I hope she gets the peace she deserves.
My FIL died recently - eventually of renal failure caused by various cancers. He had been treated agressively whilst living at home for the cancers, but once his kidneys failed he was moved to Trinity hospice in London who were so wonderful (I'm welling up now thinking of how well they treated him and his wife and my husband.) If at all possible I would ask to gte her moved to a hospice. Not only will they not try to cure her, but they will be far better than the hospital at providing palliative care and the neceesary emotional support for your Mum and you.
Like prufrock I have nothing but admiration for the hospice system. My Mum's best friend was allowed to die peacefully, with minimal intervention and with such dignity in a hospice last year.
Is that a possibility for your Mum, Roberta? I'm afraid I don't know exactly how it works or what the criteria are for going into a hospice - my Mum's friend had been at home but her dh and ds could no longer cope; she was only in the hospice for a few weeks so it was very near the end.
So awful for you to be going through this - take comfort in the fact that you are fighting for what your Mum wants and what is best for her. I hope you can find a way to let her go peacefully and with dignity.
Well we met the consultant and he was initially very defensive trying to justify why they'd given her so much treatment. We said we understood why they'd done it but we wanted him to appreciate that my mum had insisted she didn't want any treatment but wanted to die peacefully without medical intervention.
Initially he said that he needed to hear that from her rather than us. As she was so confused now, he couldn't be sure it was her wish not to receive treatment and had we got her to sign a piece of paper stating this when she was of 'sound mind'. Unfortunately we hadn't (I didn't actually think such a 'living will' had any force and was currently becoming legislation). Anyway he eventually agreed that as she had discussed her wishes with the GP a few months ago as long as the GP had documented the conversation(s) he was willing to withdraw treatment and keep her as comfortable as possible.

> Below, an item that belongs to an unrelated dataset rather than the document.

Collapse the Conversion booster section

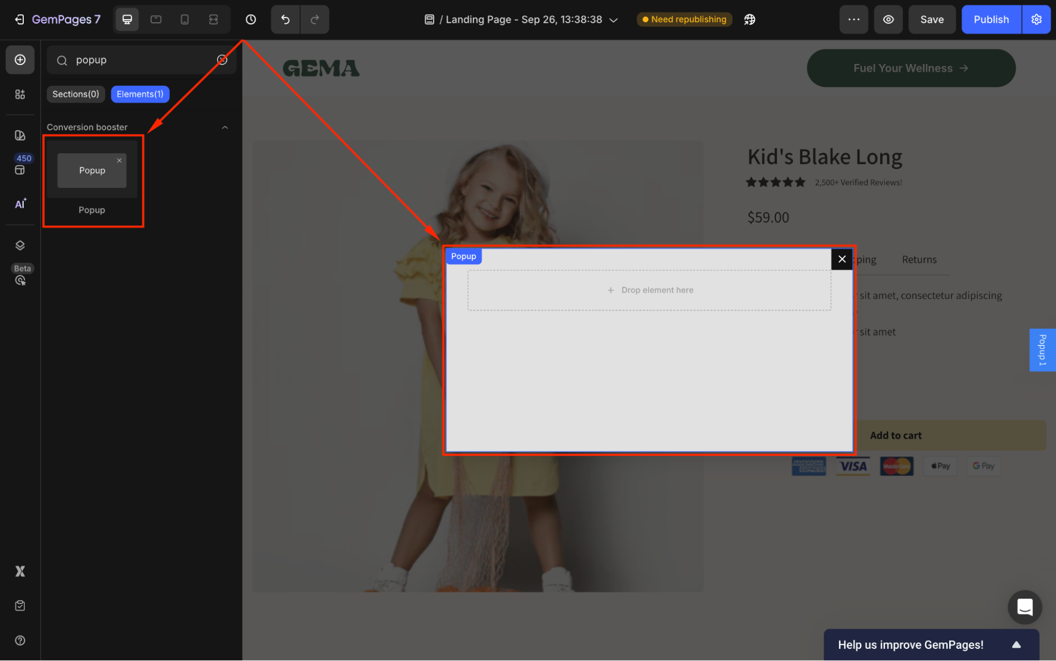coord(225,127)
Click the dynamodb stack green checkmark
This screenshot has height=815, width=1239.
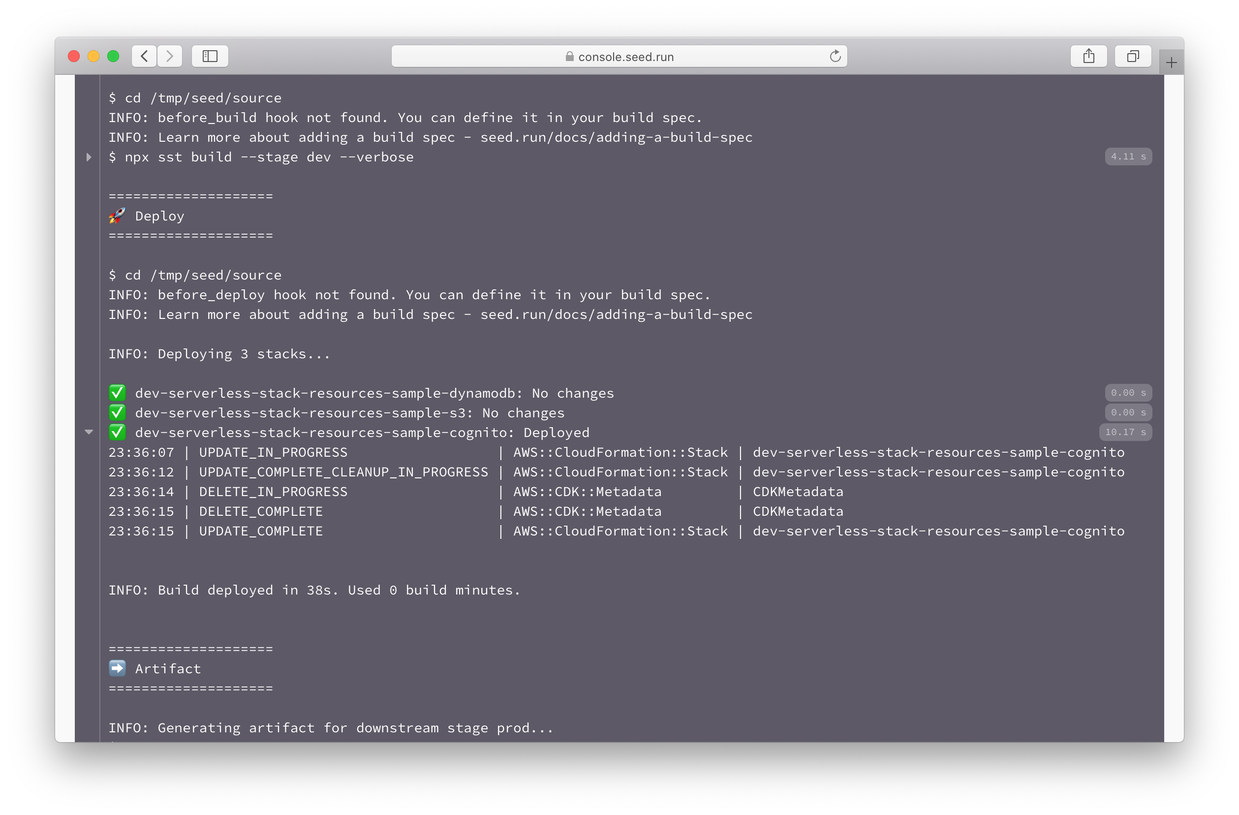117,393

So the drip is now out, the drugs are at the bare minimum and we're on the next stage of the roller coaster.
Thanks so much for confirming that fighting for my mum's dignity and for her wishes to be fulfilled was the right thing to do.
Oh Roberta, that must have been a hard discussion but well done, it sounds like your mum would be very proud of you today.Good luck with everything, big hug and remember to look after yourself as well.
I'm sure it must have been hard for you Roberta, but even so you are following your mum's wishes. I sincerely hope that my children will treat my decisions when i am old with the same love and respect that you have showed.
I will be thinking of you and you mum in the coming months.
Can I just add that this thread made me sit down with my 2 grown up DD's last night and discuss what my wishes would be in this situation. I would never have thought of it otherwise. Thank you.
I intend today to put my wishes in writing so that my children hopefully will not have to go through what you have so bravely born.
I know your Mum would be proud of you, big hugs to you.
My sympathies with you, it is very hard to see your parent have to suffer unnecessary.
A elderly relative of my husband committed suicide in hosiptal, he was very ill, getting worse and was looking forward to a gradual slow decay, and had recently lost his wife. He wanted a death with dignity which our current medical system denies to all except the worst terminal cases (before which they have suffered months of agony).
Best wishes to you and your family, and I pray your dm's pain is relieved. Remember your loved ones never really leave you as long as you remember their love for you.
Roberta, you're such a tough cookie, well done. Your mum would be very, very proud of you.